Task details:
Print the data below exactly, but only the lines from the one containing "Click the text" down to the one containing "Task: Select the 0.009 transaction cost cell", inclusive.

Dataset entries:

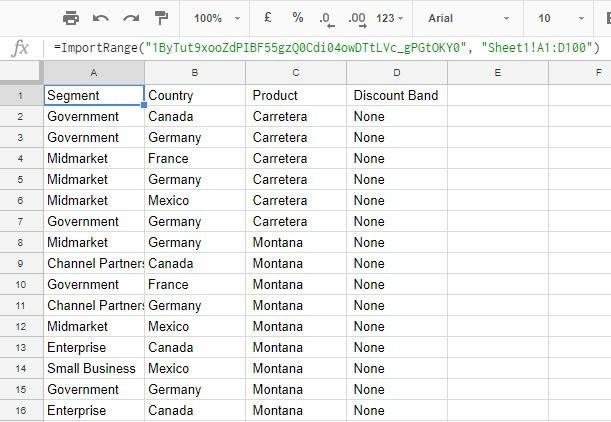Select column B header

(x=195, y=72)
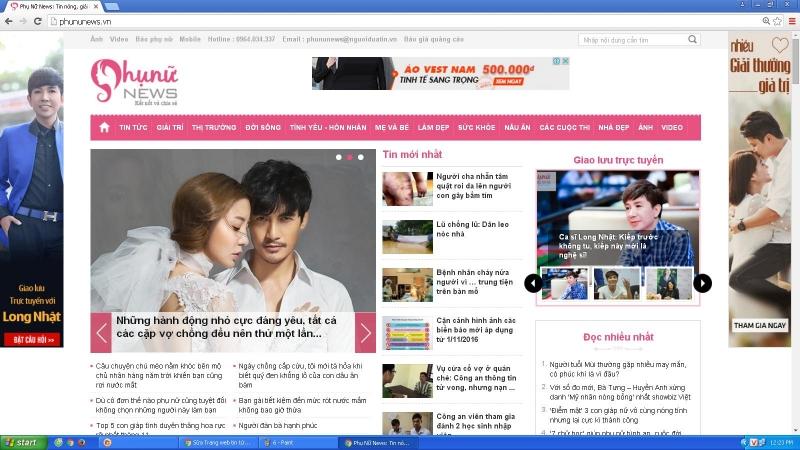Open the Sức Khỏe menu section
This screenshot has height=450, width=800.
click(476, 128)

==

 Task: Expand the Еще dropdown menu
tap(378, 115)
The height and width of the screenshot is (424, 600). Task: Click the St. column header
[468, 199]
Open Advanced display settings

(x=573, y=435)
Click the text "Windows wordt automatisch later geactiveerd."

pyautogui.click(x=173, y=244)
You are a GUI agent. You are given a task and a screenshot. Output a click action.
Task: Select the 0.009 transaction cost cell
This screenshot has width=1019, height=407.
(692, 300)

Task result:
Click the text "Windows wordt automatisch later geactiveerd."

pyautogui.click(x=173, y=244)
You are a GUI agent. You are given a task and a screenshot. Output a click action.
Task: Select the 0.009 transaction cost cell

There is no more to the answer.